▼
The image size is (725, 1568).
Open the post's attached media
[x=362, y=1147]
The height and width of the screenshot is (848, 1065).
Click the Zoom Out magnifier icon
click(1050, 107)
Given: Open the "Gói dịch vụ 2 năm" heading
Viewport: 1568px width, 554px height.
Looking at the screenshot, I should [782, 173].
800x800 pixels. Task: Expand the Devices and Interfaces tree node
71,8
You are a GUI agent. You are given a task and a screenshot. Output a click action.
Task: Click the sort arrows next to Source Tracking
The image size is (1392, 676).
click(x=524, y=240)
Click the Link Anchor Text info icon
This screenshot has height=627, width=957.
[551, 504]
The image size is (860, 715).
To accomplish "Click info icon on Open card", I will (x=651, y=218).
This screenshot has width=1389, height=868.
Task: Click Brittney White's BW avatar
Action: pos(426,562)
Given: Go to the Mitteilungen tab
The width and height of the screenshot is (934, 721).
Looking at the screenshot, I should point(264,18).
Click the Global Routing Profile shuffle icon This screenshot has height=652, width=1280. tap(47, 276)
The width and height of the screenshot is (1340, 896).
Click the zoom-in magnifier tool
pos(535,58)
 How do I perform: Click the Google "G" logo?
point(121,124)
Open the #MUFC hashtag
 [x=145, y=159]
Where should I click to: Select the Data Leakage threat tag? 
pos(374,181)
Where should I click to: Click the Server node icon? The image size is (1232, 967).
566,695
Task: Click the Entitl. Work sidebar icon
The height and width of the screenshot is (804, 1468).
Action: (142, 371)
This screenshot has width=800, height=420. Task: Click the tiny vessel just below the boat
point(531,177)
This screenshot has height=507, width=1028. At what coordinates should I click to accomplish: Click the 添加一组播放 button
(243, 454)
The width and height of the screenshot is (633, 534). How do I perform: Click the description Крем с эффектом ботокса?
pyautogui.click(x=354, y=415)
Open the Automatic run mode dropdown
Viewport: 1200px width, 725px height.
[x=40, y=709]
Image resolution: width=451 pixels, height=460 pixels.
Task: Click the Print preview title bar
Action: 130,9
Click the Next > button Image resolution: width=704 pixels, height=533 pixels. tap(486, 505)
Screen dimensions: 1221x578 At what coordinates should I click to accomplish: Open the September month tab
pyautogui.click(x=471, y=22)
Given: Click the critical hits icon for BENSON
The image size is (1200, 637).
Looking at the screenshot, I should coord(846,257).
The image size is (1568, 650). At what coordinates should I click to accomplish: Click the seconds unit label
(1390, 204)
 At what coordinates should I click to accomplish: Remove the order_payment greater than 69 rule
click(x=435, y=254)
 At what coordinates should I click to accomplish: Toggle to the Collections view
▲
Instructions for the task → A complete, exact transcription of the records is needed.

Task response →
The image size is (725, 1568).
Open the post's attached media
[x=362, y=1147]
The height and width of the screenshot is (848, 1065).
Click the Zoom Out magnifier icon
click(1050, 107)
Given: Open the "Gói dịch vụ 2 năm" heading
Viewport: 1568px width, 554px height.
Looking at the screenshot, I should [782, 173].
800x800 pixels. Task: Expand the Devices and Interfaces tree node
71,8
You are a GUI agent. You are given a task and a screenshot. Output a click action.
Task: Click the sort arrows next to Source Tracking
The image size is (1392, 676).
click(x=524, y=240)
Click the Link Anchor Text info icon
This screenshot has height=627, width=957.
[551, 504]
The image size is (860, 715).
To accomplish "Click info icon on Open card", I will (x=651, y=218).
This screenshot has width=1389, height=868.
Task: Click Brittney White's BW avatar
Action: pos(426,562)
Given: Go to the Mitteilungen tab
The width and height of the screenshot is (934, 721).
Looking at the screenshot, I should point(264,18).
Click the Global Routing Profile shuffle icon This screenshot has height=652, width=1280. tap(47, 276)
The width and height of the screenshot is (1340, 896).
Click the zoom-in magnifier tool
pos(535,58)
 How do I perform: Click the Google "G" logo?
point(121,124)
Open the #MUFC hashtag
 [x=145, y=159]
Where should I click to: Select the Data Leakage threat tag? 
pos(374,181)
Where should I click to: Click the Server node icon? The image size is (1232, 967).
566,695
Task: Click the Entitl. Work sidebar icon
The height and width of the screenshot is (804, 1468).
Action: (142, 371)
This screenshot has width=800, height=420. Task: Click the tiny vessel just below the boat
point(531,177)
This screenshot has height=507, width=1028. At what coordinates should I click to accomplish: Click the 添加一组播放 button
(243, 454)
The width and height of the screenshot is (633, 534). How do I perform: Click the description Крем с эффектом ботокса?
pyautogui.click(x=354, y=415)
Open the Automatic run mode dropdown
Viewport: 1200px width, 725px height.
[x=40, y=709]
Image resolution: width=451 pixels, height=460 pixels.
Task: Click the Print preview title bar
Action: 130,9
Click the Next > button Image resolution: width=704 pixels, height=533 pixels. tap(486, 505)
Screen dimensions: 1221x578 At what coordinates should I click to accomplish: Open the September month tab
pyautogui.click(x=471, y=22)
Given: Click the critical hits icon for BENSON
The image size is (1200, 637).
Looking at the screenshot, I should coord(846,257).
The image size is (1568, 650). At what coordinates should I click to accomplish: Click the seconds unit label
(1390, 204)
 At what coordinates should I click to accomplish: Remove the order_payment greater than 69 rule
click(x=435, y=254)
 At what coordinates should I click to accomplish: Toggle to the Collections view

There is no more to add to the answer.